2. Add 1–2 tablespoons apple cider vinegar — let rest 30 min (promotes collagen and mineral leaching).
3. Bring to a boil, skim; add root vegetables (carrot, parsnip, celery, onion).
4. Keep at boiling point for 8–24 hours (beef) or 6–10 hours (poultry) — low heat, in a covered pot.
5. Salt only at the end — max 500 mg sodium per serving (250 ml).
6. Parsley, dill only at serving (essential oil preservation, vitamin C).
Cold gelling test: if the broth becomes solid or elastic gel when chilled, gelatin content is high (good collagen extraction).

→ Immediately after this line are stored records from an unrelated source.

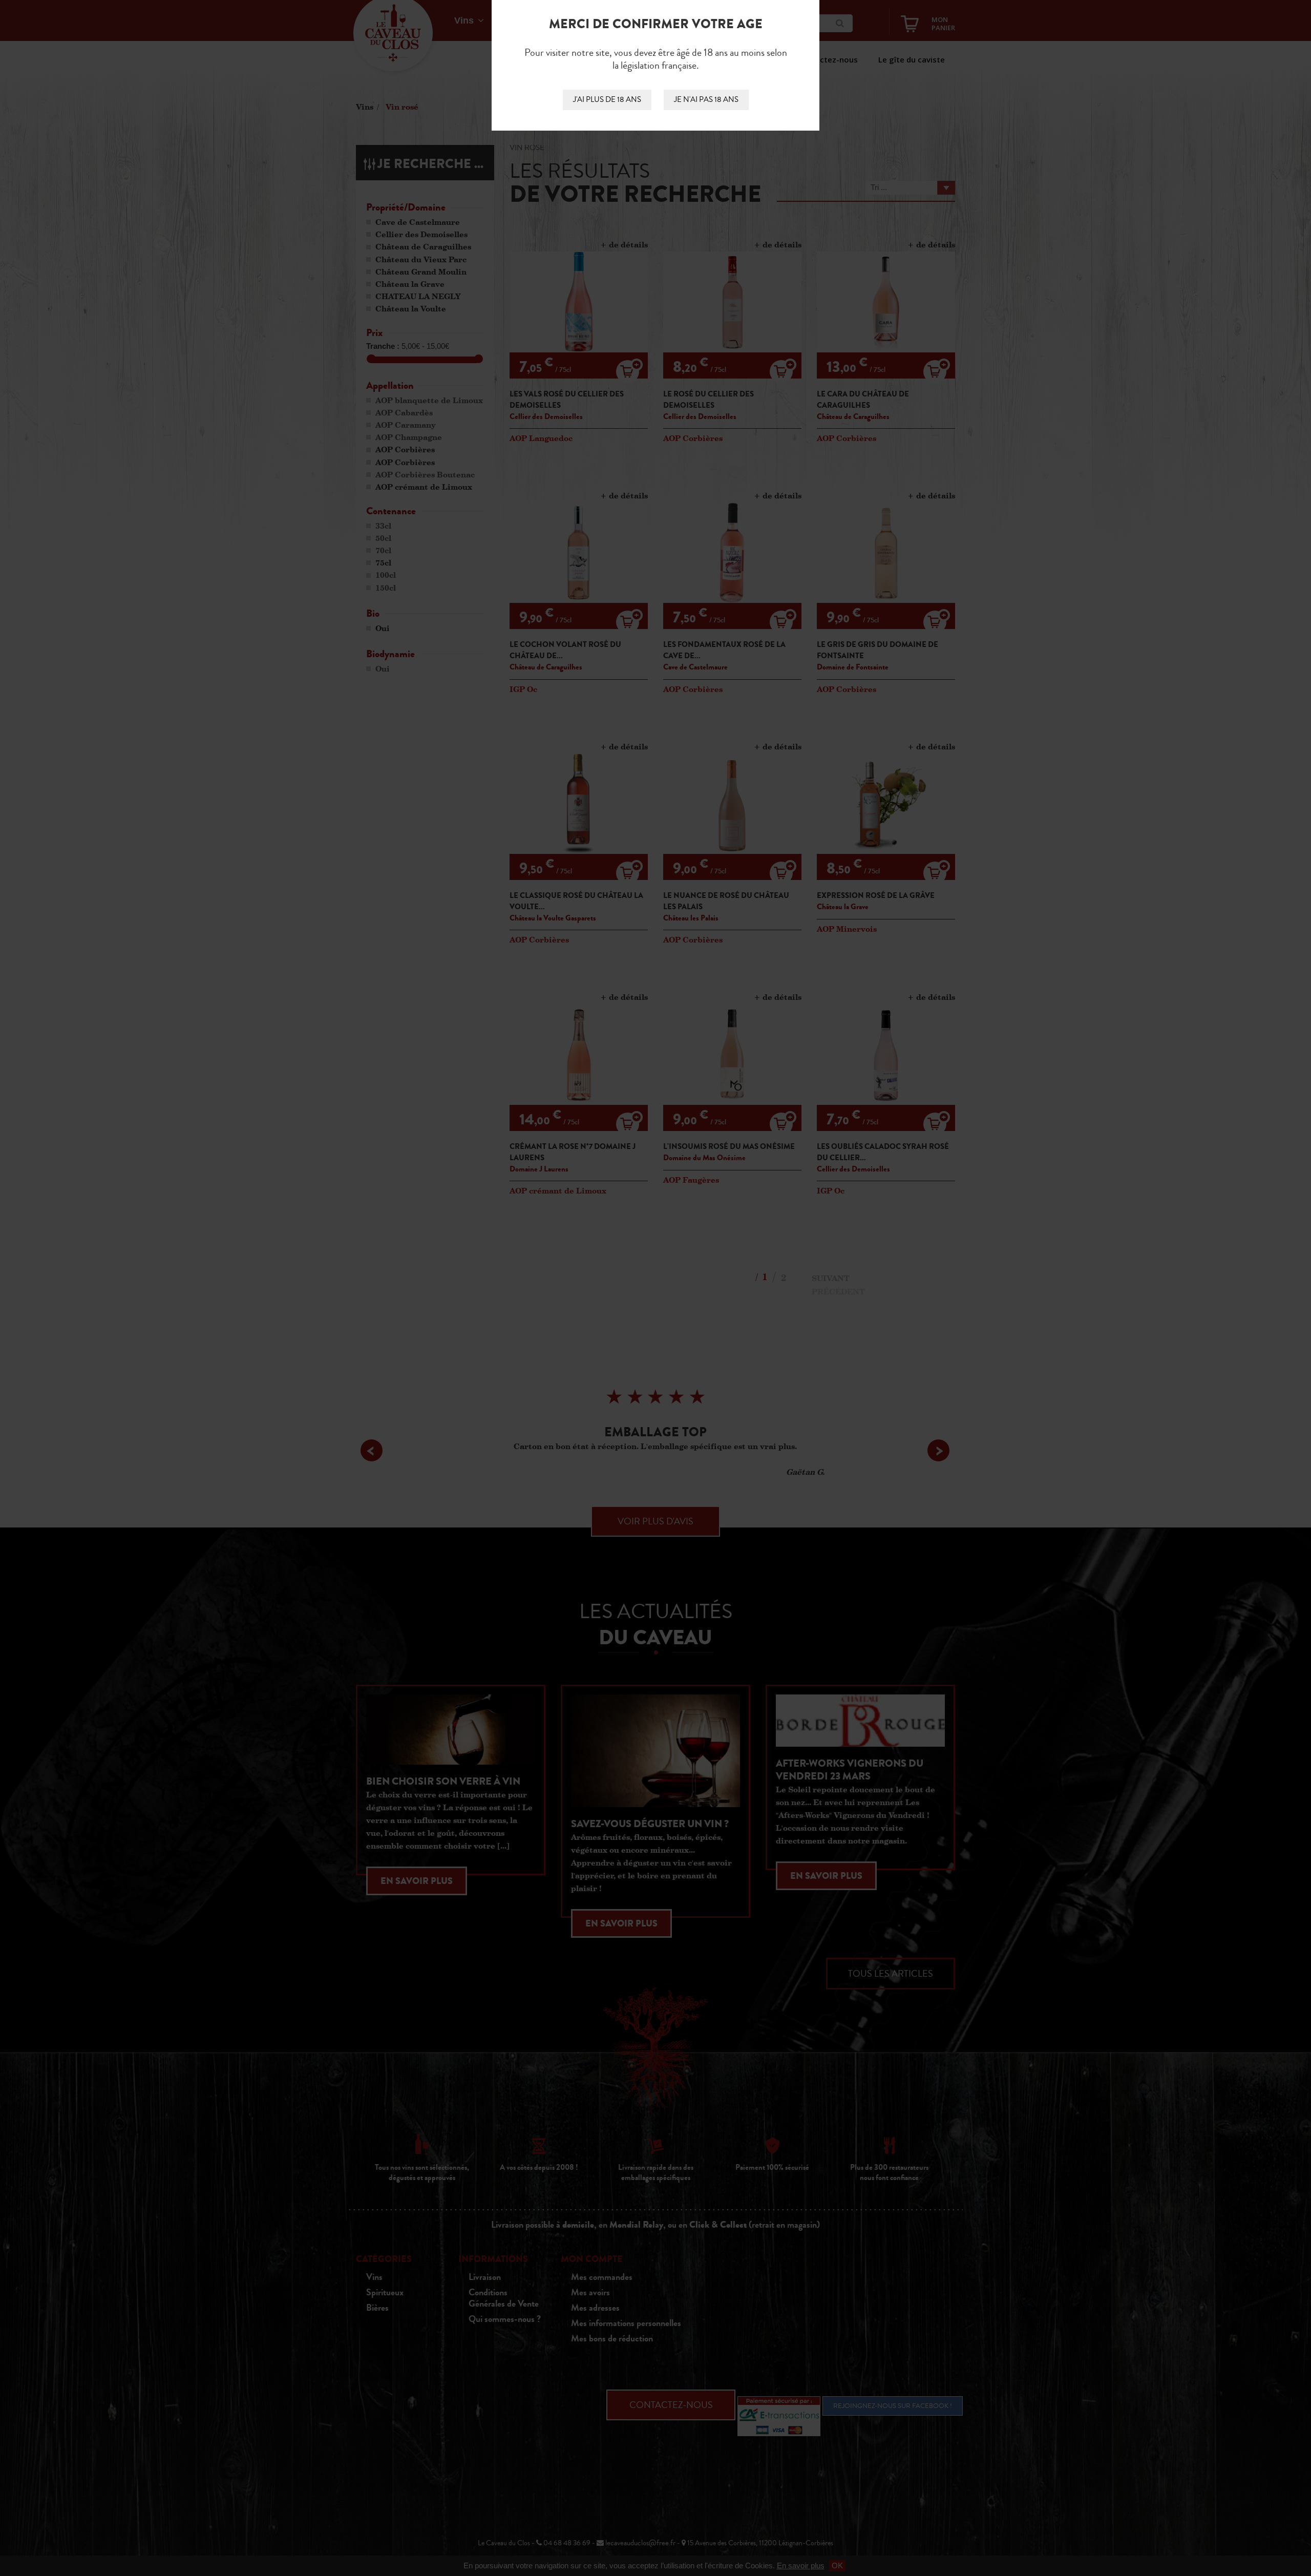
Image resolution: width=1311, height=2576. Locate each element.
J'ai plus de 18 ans (607, 99)
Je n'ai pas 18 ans (706, 99)
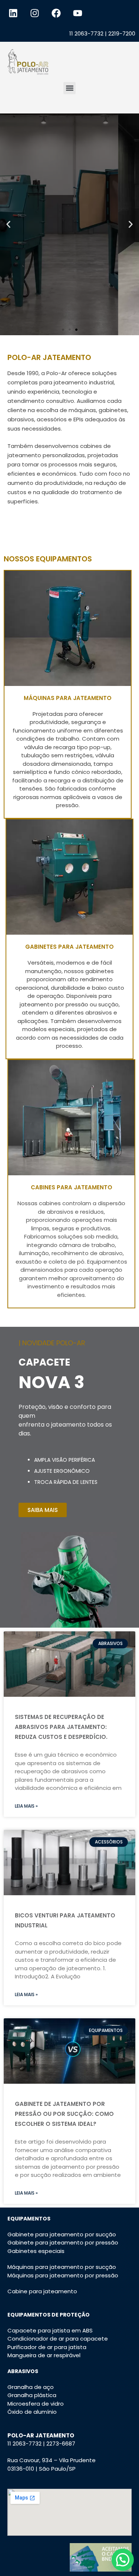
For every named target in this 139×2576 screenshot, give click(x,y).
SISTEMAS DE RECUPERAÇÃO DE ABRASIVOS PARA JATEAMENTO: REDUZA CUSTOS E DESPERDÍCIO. (61, 1727)
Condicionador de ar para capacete (57, 2338)
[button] (69, 88)
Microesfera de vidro (35, 2403)
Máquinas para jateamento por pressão (62, 2275)
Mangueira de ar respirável (43, 2355)
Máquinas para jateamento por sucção (61, 2267)
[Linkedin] (13, 13)
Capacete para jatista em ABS (50, 2330)
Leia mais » (26, 1806)
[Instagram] (34, 13)
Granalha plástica (31, 2395)
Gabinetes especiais (35, 2251)
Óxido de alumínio (32, 2412)
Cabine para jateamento (42, 2291)
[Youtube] (77, 13)
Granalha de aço (30, 2387)
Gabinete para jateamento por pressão (62, 2242)
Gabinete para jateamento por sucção (61, 2234)
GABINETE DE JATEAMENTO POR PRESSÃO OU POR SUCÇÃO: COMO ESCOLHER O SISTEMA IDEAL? (64, 2114)
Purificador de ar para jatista (46, 2347)
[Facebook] (56, 13)
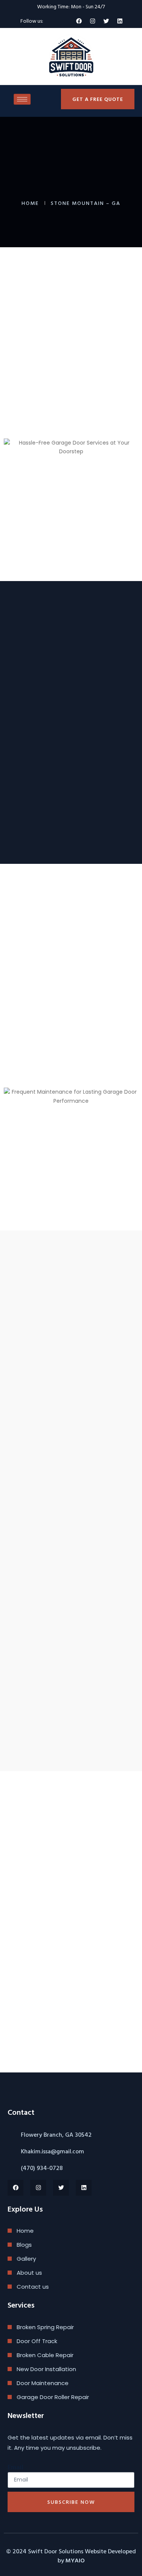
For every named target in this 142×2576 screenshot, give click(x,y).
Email (15, 2467)
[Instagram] (92, 20)
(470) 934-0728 (42, 2167)
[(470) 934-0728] (11, 2167)
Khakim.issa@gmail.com (52, 2151)
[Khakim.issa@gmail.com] (11, 2151)
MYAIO (74, 2560)
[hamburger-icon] (22, 99)
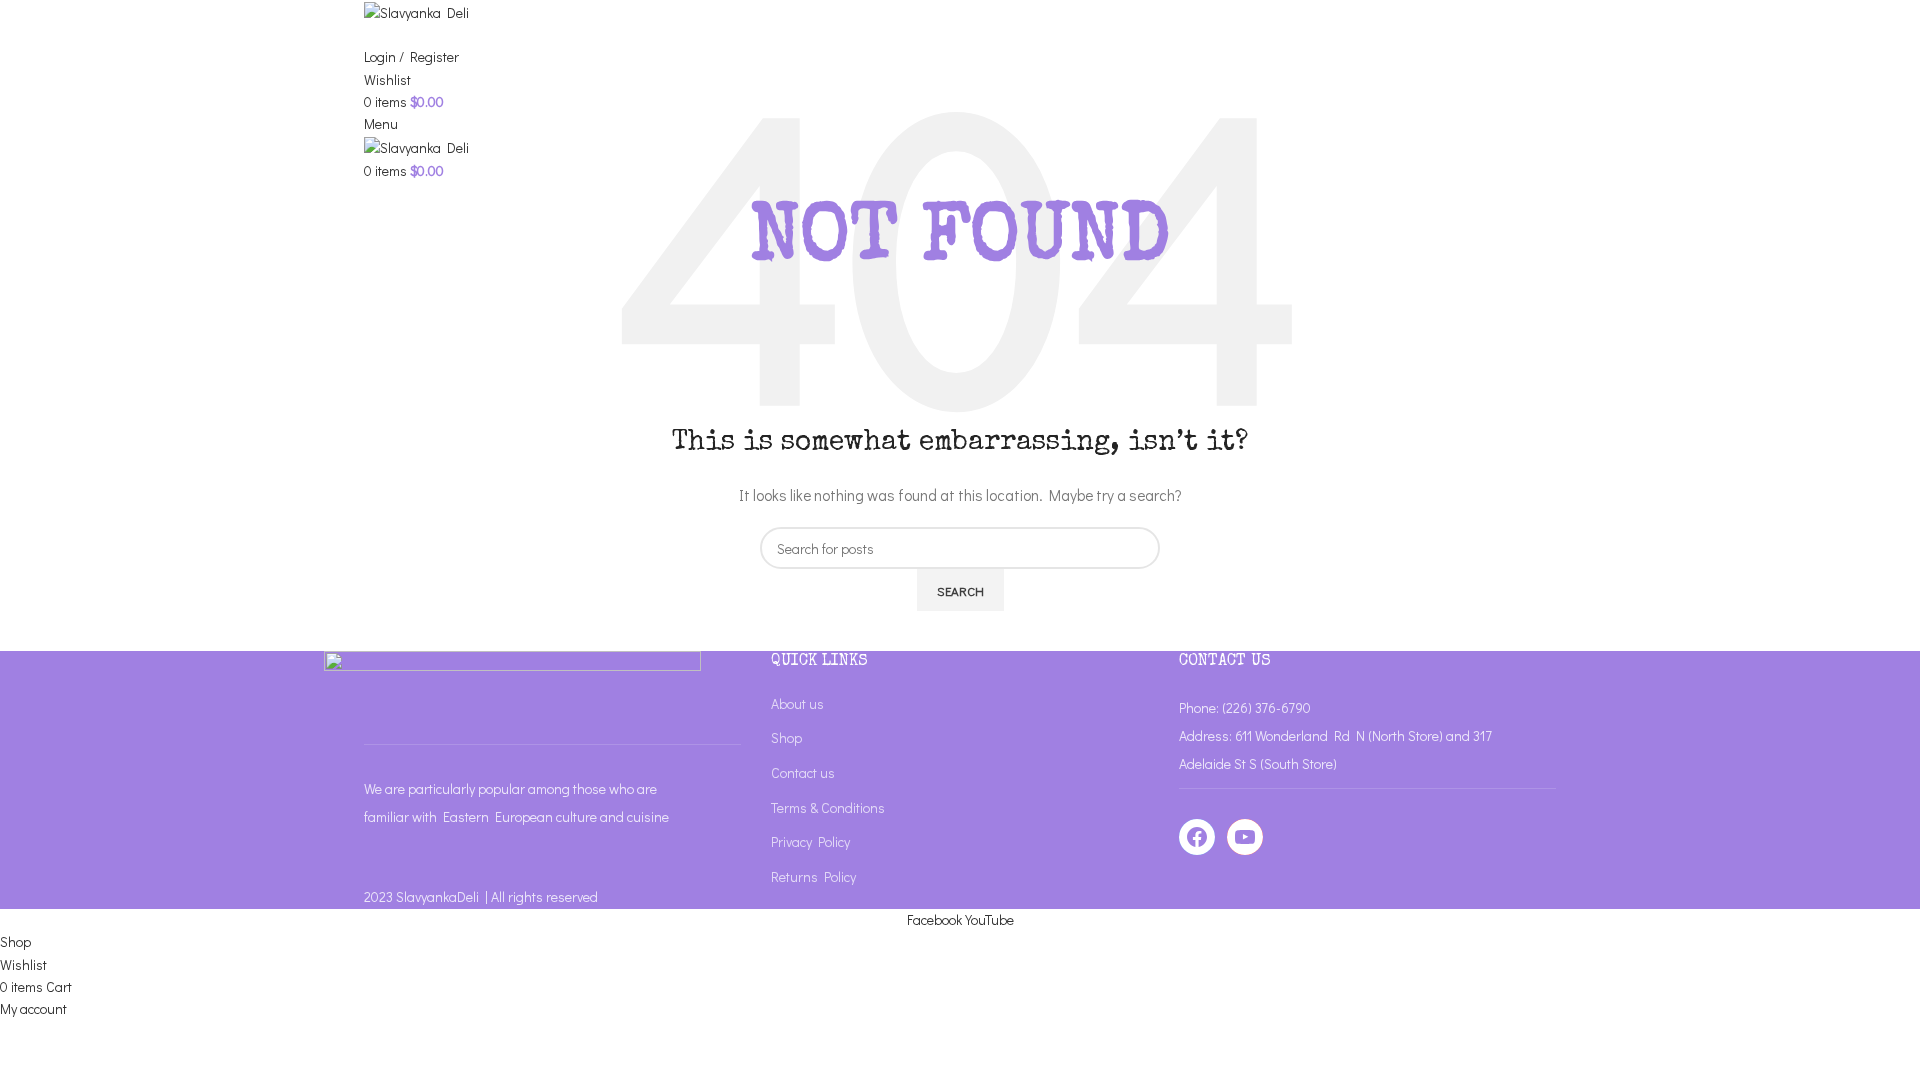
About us (797, 703)
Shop (786, 737)
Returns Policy (813, 876)
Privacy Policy (810, 841)
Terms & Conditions (828, 807)
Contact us (803, 772)
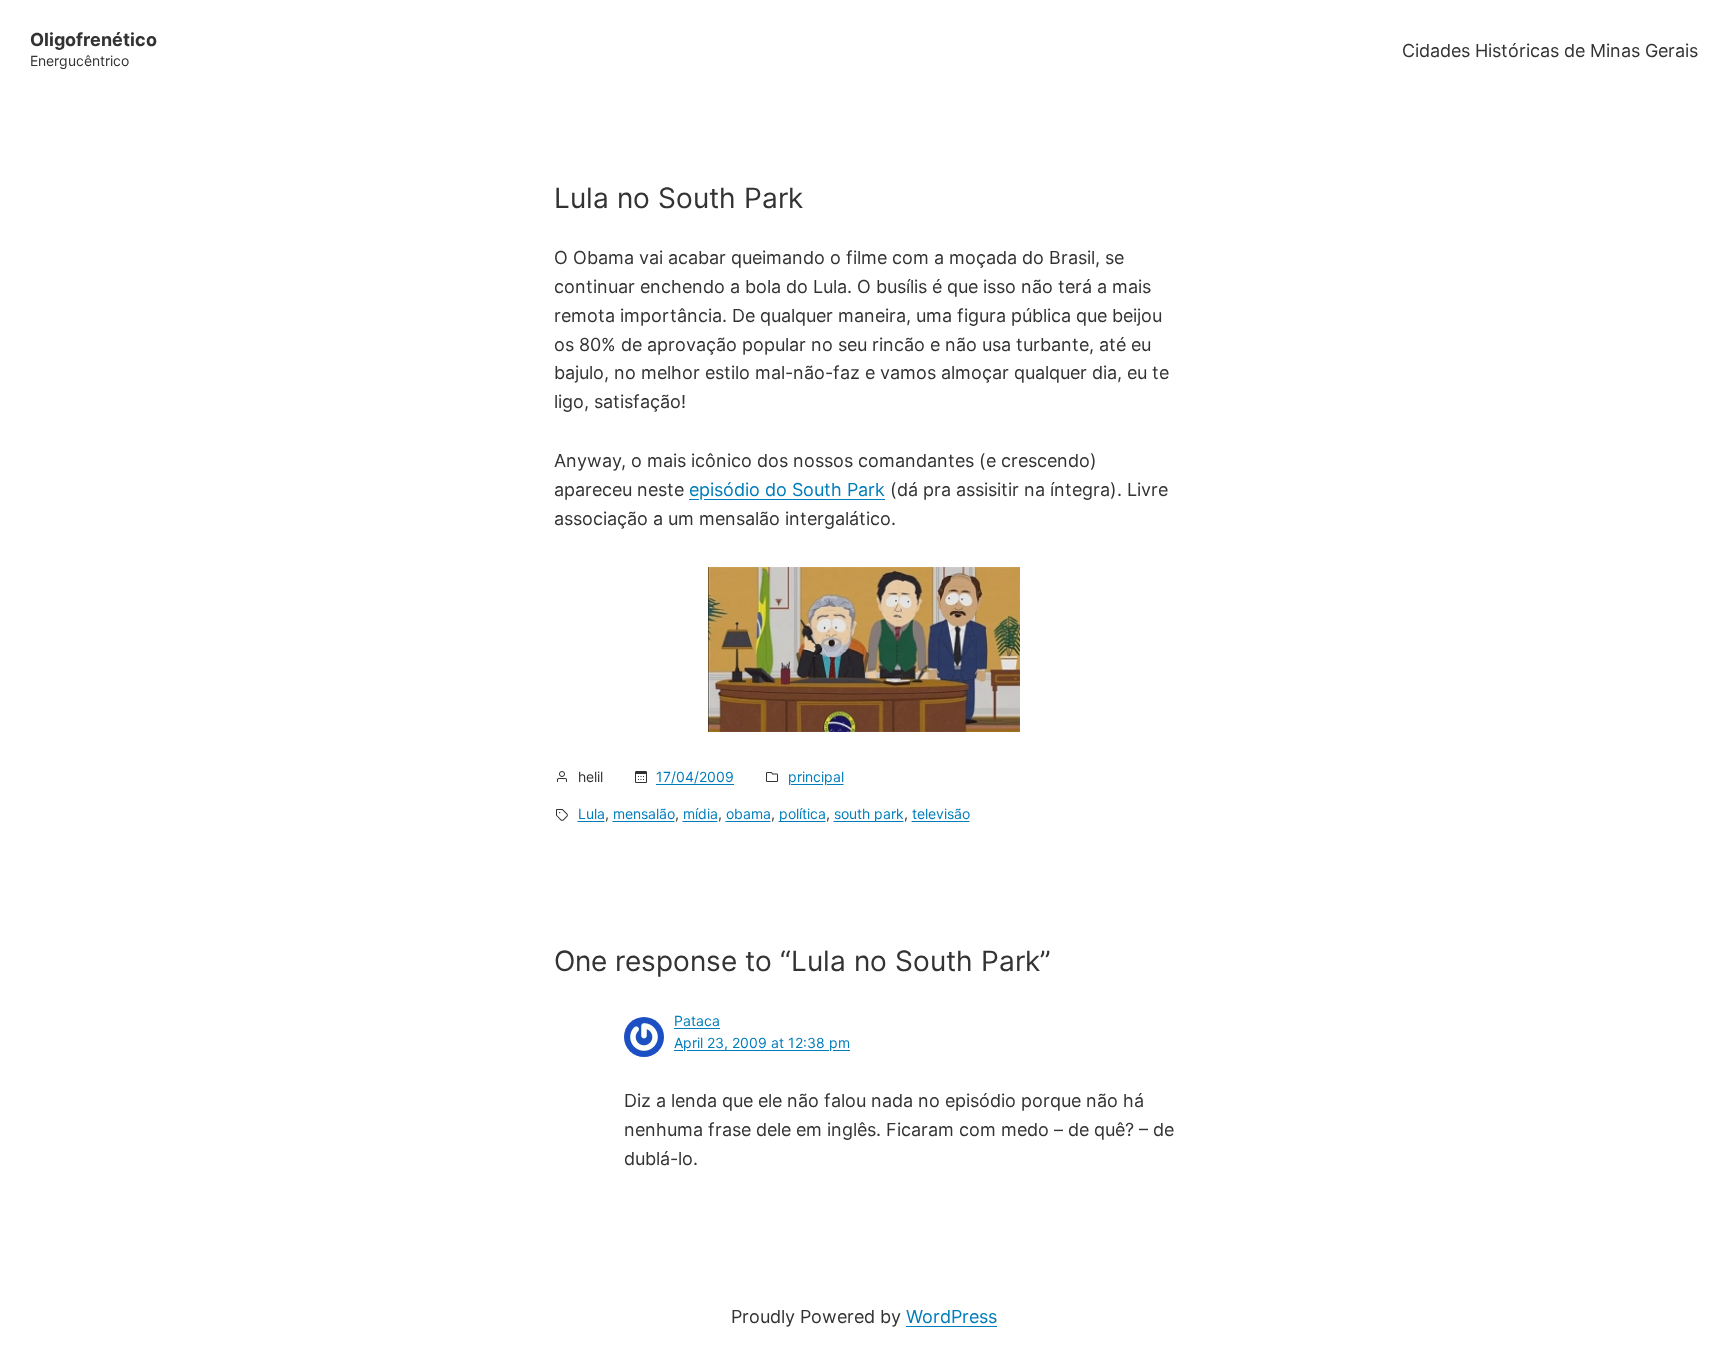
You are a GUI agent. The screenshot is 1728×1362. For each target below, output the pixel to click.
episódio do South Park (787, 489)
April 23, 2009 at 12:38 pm (762, 1042)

If it stays liquid, there's little cartilage/skin — add more collagen-rich parts.
Storage: refrigerated 4 days, frozen 3 months (can be portioned as ice cubes). Use enameled, glass, or stainless steel pots — avoid aluminum for long acidic cooking.
What not to do: don't cook beyond 24 hours (bitter taste, histamine, lead risk). Don't use unknown-source industrial bones. Don't salt at the start of cooking.